Yes it is a gas but it still has weight. Via Energy Race we can see the work of Dave Ames, from Cohasset, Massachusetts (photo via). He and his students constructed a large cubic volume (27m on a side) that shows what a ton of CO2 gas looks like if it were pure and in a gaseous state. Just like any other gas, if cooled sufficiently, it would solidify and be easier to measure. It would also then condense in the space that it occupied. Picture a ton of water. The same could be heated into steam which is still H20 but just as difficult then to picture as CO2 is at earth's natural temperatures. Some better explanations can be seen here and here.
This 540 cubic meters of volume of a ton of CO2 represents an average of 15 days for every person living in countries of high per capita emissions. The whole world makes 27 billion of these cubes worth every year through human activity. It equals about 3000km of driving in your car, depending on the fuel efficiency. Of course the problem is that it doesn't stay in the cube. It mixes with the atmosphere, constantly raising the ppm (parts per million) of CO2 in the overall mix. That number is at 387 ppm as of March 2009. We've raised the ppm by 35% since the beginning of the industrial age.
Every year we are collectively adding 10% more to the atmosphere than would be occurring by natural causes (animals, volcanoes, wildfires) which means that the balance has been shifted. The natural CO2 sinks (plants and oceans) can not keep the equilibrium. The excess that is being taken in by the oceans (about 1/3 of the anthropogenic CO2) is lowering the alkalinity of the water (acidification) with serious effect on marine habitats. But what is worse, as ocean temperatures rise, the ability of the water to take in CO2 diminishes, thus leading to a spike in atmospheric levels - a negative feedback loop.
This great site give a lot more information on numbers. For example, each year, the fossil fuel powered electrical generation in the United States creates 6.4 billion of these tons. And each US household's portion of that electricity use comes to 9.4 tons per house.
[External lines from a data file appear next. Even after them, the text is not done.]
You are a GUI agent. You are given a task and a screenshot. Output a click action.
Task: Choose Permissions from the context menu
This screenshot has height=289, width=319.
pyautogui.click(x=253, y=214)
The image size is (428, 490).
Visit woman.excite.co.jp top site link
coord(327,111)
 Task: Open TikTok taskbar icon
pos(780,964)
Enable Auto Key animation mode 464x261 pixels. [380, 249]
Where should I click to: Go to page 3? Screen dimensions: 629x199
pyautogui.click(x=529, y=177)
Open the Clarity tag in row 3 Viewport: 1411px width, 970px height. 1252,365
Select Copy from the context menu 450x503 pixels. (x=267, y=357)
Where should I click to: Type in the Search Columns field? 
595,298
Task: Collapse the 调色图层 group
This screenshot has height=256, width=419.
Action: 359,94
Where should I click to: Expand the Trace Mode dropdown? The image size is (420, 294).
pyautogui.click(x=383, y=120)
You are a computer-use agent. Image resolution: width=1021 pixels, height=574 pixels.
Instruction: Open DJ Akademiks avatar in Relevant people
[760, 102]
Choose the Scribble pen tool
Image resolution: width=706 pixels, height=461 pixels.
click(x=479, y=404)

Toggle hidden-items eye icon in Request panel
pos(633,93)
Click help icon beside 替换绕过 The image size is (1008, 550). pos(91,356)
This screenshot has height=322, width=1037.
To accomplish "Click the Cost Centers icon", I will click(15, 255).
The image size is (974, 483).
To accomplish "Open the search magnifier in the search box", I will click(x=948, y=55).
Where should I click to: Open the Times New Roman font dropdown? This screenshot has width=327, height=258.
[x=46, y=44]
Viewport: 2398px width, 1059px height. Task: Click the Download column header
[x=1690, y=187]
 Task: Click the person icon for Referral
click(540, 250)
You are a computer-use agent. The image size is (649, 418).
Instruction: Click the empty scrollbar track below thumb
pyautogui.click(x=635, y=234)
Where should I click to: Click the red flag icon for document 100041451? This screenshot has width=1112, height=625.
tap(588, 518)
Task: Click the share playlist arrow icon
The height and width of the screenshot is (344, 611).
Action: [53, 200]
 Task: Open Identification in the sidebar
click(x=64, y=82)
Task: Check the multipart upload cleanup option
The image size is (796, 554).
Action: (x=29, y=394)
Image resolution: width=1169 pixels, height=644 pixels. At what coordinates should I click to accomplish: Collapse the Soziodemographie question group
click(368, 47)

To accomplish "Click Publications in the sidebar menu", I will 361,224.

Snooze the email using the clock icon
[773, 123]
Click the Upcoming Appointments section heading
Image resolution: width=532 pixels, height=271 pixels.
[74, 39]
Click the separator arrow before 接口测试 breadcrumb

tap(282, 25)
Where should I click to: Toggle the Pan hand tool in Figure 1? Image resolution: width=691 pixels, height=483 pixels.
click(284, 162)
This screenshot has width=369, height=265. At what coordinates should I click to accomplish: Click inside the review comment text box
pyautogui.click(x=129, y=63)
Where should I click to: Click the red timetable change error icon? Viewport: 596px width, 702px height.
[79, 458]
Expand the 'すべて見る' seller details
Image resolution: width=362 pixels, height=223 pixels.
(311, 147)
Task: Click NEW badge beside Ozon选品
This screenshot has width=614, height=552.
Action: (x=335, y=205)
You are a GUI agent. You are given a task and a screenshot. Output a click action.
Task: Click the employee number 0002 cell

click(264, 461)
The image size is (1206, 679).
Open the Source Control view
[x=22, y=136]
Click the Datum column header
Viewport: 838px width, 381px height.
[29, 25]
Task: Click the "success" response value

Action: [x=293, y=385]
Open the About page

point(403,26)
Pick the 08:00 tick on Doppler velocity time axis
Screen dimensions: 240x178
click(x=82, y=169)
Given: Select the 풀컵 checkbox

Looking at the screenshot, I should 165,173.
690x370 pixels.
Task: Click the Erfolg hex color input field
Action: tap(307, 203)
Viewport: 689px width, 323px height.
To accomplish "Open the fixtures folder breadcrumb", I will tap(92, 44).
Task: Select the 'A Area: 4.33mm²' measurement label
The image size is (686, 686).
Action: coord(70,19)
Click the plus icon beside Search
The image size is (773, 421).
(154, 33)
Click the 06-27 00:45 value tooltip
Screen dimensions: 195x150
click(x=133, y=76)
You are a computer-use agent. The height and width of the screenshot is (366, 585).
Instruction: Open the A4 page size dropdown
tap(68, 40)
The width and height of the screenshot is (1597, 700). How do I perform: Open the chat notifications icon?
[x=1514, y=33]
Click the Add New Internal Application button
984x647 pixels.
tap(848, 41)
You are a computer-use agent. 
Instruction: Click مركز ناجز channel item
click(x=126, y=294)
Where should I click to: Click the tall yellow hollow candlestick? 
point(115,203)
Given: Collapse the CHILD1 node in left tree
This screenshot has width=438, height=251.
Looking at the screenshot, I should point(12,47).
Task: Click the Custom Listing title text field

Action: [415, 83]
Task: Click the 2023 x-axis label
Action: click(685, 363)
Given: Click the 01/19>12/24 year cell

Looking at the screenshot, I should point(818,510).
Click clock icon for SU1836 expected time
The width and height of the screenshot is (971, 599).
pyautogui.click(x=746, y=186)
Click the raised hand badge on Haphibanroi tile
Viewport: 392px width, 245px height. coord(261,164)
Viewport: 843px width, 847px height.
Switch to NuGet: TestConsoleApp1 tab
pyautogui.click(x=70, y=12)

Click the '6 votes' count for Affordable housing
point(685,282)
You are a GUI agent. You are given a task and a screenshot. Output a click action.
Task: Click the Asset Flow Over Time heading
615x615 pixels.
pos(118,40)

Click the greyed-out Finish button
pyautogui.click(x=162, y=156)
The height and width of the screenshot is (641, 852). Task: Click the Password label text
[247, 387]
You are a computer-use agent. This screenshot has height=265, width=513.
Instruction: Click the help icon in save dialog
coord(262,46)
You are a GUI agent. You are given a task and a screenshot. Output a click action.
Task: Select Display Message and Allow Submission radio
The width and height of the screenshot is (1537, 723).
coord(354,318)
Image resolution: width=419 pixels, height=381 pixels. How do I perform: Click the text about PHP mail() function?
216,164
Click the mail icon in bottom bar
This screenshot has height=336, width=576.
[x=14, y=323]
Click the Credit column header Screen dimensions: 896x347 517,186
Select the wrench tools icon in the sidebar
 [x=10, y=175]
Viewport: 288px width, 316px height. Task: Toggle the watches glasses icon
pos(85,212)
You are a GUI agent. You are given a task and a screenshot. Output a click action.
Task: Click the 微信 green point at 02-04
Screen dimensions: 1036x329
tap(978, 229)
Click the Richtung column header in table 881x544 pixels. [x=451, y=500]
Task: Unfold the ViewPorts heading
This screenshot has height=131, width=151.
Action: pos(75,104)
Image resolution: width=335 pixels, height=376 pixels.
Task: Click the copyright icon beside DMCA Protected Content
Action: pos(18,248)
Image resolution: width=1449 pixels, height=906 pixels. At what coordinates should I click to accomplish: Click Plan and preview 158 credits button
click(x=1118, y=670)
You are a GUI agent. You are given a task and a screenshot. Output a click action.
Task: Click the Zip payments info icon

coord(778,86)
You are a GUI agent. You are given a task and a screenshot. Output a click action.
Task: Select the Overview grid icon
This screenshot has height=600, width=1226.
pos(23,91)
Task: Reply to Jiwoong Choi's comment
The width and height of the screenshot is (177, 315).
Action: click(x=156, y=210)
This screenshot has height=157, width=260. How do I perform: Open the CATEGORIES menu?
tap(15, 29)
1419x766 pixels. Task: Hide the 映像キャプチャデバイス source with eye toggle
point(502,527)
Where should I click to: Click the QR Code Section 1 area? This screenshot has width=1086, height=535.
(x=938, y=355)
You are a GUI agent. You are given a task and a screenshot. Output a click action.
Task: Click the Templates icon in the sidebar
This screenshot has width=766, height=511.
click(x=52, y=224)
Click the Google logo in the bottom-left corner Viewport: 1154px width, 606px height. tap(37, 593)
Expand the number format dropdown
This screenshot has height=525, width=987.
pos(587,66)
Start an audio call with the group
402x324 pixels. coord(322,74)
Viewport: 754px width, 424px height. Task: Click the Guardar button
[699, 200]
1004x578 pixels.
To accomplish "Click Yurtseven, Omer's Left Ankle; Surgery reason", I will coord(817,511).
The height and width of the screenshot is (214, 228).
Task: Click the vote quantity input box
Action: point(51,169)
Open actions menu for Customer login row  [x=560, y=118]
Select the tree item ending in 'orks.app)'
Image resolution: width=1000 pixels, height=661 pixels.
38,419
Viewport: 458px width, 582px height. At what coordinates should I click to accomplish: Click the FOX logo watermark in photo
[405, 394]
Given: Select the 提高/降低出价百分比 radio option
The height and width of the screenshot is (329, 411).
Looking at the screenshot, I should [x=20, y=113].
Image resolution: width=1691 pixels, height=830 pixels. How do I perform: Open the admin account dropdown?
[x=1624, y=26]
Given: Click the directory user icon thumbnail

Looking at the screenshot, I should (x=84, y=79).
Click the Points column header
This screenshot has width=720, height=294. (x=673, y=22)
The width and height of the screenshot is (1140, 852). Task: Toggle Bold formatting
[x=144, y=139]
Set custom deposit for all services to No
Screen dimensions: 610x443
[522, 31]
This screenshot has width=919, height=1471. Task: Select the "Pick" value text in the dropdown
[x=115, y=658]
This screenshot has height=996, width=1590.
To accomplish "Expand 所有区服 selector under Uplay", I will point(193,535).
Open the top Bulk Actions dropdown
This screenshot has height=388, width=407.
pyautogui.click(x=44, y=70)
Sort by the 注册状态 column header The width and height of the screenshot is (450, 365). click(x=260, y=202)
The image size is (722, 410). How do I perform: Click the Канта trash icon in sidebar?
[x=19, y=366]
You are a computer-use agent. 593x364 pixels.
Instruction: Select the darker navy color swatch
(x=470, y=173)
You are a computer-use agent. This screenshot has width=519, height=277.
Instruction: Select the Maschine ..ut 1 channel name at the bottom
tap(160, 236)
If you really wanted to sequester your carbon, you should plant 100 green leafy trees (birch, maple) for EACH ton of CO2 you emit every year. So if you are in the United States, you would have to plant 2,400 trees in your lifetime. Some trees in the tropics can sink carbon at a rate of 40 trees per ton but it is impossible to place an exact number on tons per tree since there are too many variables (soil, sunlight, species, maturity, etc.). 100 trees per ton is a safer bet if you want to be sure. Obviously, every American is not going to plant 2,400 trees (who has 5 empty acres?), so let's get real about modifying our behavior (individually and collectively) instead. Carbon offset programs that fund reforestation efforts are positive, but will never even come close to scratching the surface of the problem. Five acres of trees per American equals 1,500,000,000 acres - 1.5 billion acres. That's 6,070,284 square kilometers. That's 60% of the entire country (and far less area than would be required to fuel the entire world with solar power).